Datos Básicos: Inicialmente 12 participantes y finalmente 10, debido a bajas de muy última hora, pudimos realizar una ruta de unos 12 Kms. de longitud y unos 250 metros de desnivel acumulado, en un día a veces nublado, sin apenas viento y con una magnífica temperatura para el desarrollo del senderismo. El punto inicial fue las inmediaciones del restaurante Los Claveles del termino municipal de Rascafría, a unos 150 kms de Toledo, pero casi a dos horas de trayecto por el Puerto de Navacerrada y las carreteras de sus inmediaciones.

Crónica: El aparcamiento designado, a pesar de la hora estaba muy frecuentado y preferimos no arriesgarnos a desplazarnos al cercano pueblo a tomar café, el restaurante estaba cerrado, para asegurarnos la plaza de aparcamiento.

Una vez agrupados en el punto inicial, ya que habíamos partido en tres grupos distintos desde Olías del Rey, Toledo Y Madrid, se procedió en primer lugar a las presentaciones de cortesía, toda vez que no todos nos conocíamos y asistía una pareja de simpatizante que era la primera vez que participaba con el club, para realizarse a continuación una breve reseña y explicación de los datos más interesantes de la ruta.

Para definir muy esquemáticamente el desarrollo de la ruta, durante los 5 primeros kms se asciende de forma continua pero muy suave y progresivamente para salvar 222 mts de desnivel, a continuación, en 1,2 kms se asciende el resto previsto hasta los 258 mts de desnivel y el resto de la ruta es en suave descenso hasta los vehículos.

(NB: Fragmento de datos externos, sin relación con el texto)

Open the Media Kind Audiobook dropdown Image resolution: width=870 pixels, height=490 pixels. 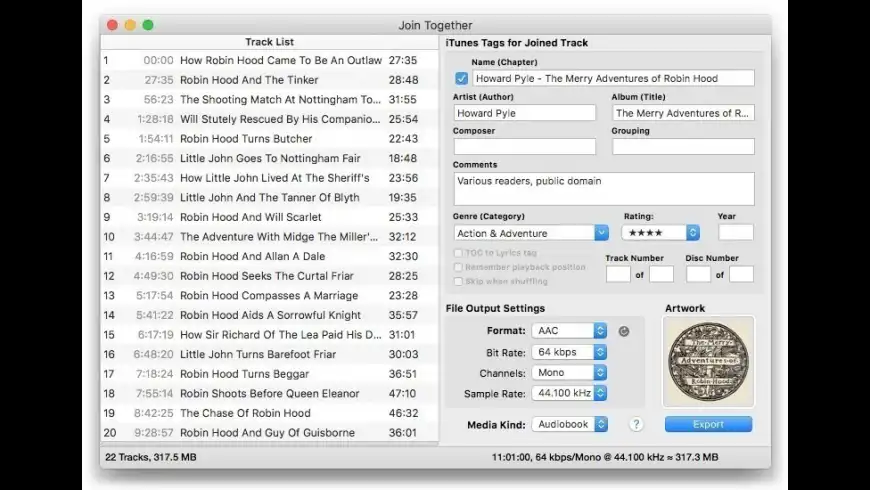pos(569,424)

Prácticamente toda la ruta se realiza por el PR-M25 señalizado con trazos amarillo y blanco.

Dejamos el punto inicial y por senda, en dirección sur, pasamos por las inmediaciones de los restaurantes Pinosaguas y Rio y enseguida alcanzamos a un nutrido grupo de senderistas con una docena de perros que entorpecían su ruta, en nuestro grupo, también nos acompañaba un perro, Chocolate, pero de exquisita educación que no supuso más que otra alegre compañía.

Progresamos inicialmente y hasta casi la mitad de la ruta por el margen izquierdo del río Lozoya o de la Angostura, provisto de muy buen caudal, constantemente engrosado por arroyos de frías aguas procedentes del deshielo de las cercanas y nevadas cimas. Dejamos atrás el Embalse del Pradillo y en algo más de 2 kms, dejamos la senda y tomamos el camino llamado Colada del Camino de las Vueltas y por él, alcanzamos un puente que dejamos atrás y en las proximidades de una zona de rápidos y pequeñas cascadas del río, hicimos la única parada del día para descansar, reponer fuerzas y comer algo, que fue debidamente acompañado por tragos de una bota de vino, que portaba uno de los participantes.

Finalizado el descanso y refrigerio, volvimos unos metros sobre nuestros pasos para atravesar el río por el puente y regresar por el cómodo camino Colada del Camino de las Vueltas, ahora por la margen derecha. Dejamos el camino alrededor del kilómetro 8 y ya continuamos la progresión por sendas, que atraviesan varios arroyos muy crecidos, por pequeñas pasarelas de madera hasta las inmediaciones del embalse del Pradillo, en el que hicimos un pequeño alto.

En este alto, con el magnífico fondo del embalse y el último horizonte marcado por las nevadas cumbres, hicimos la tradicional foto de grupo, en esta ocasión sin la bandera de nuestro club, al no haber podido asistir ninguno de los actuales Organizadores de Rutas.

Continuamos por el PR-M25, atravesamos el área recreativa La Isla, pasamos por las inmediaciones de los restaurantes relacionados al inicio de esta crónica y ya en el punto inicial, alcanzado a las 13:30 horas, después de comentar las anécdotas de la jornada ante unas cervezas, dimos por concluida la ruta y nos emplazamos para la próxima.